Lines before the one containing "Task: Click the V wins column header" are not wanted; restate the rest below word for word, through the last line, but drop any pictures.

___ Available data

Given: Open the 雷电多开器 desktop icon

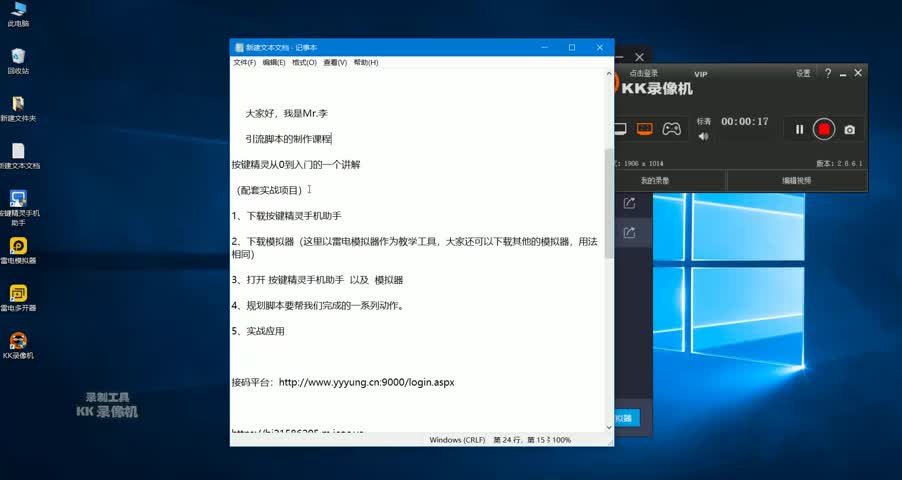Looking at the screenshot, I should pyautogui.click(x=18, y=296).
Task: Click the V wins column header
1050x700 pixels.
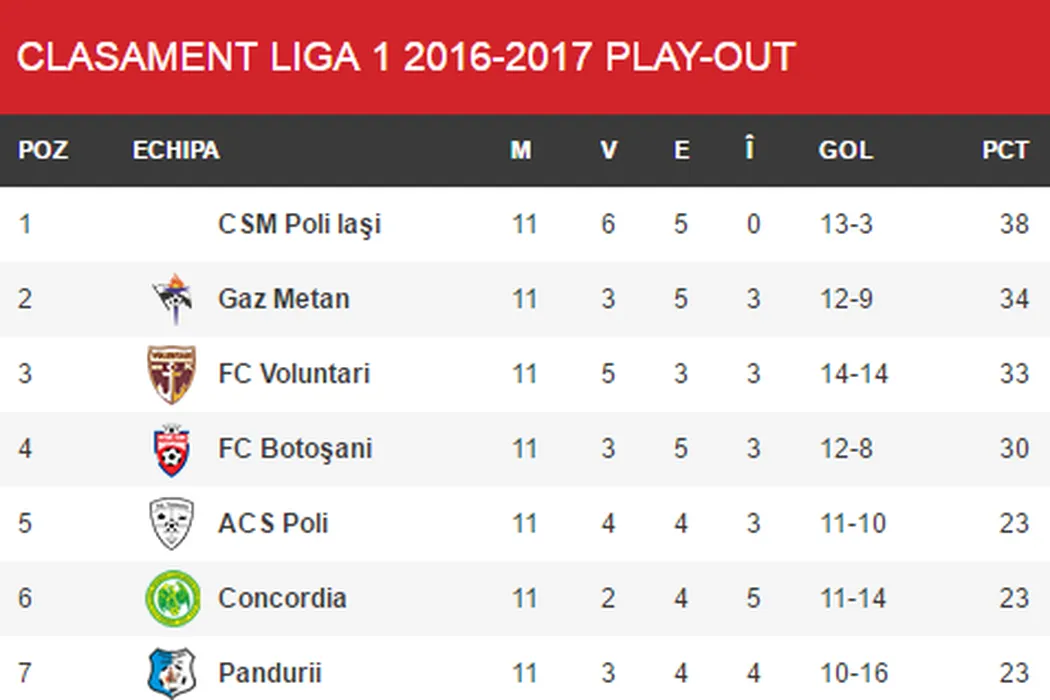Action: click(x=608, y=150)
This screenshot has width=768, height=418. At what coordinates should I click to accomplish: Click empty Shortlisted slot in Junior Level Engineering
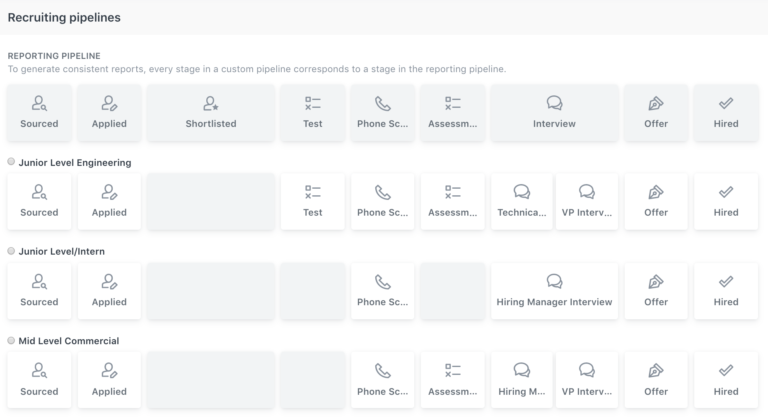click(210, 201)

______

Answer to the problem |
Task: Click the V wins column header
1050x700 pixels.
Action: click(x=608, y=150)
This screenshot has width=768, height=418. At what coordinates should I click to accomplish: Click empty Shortlisted slot in Junior Level Engineering
click(210, 201)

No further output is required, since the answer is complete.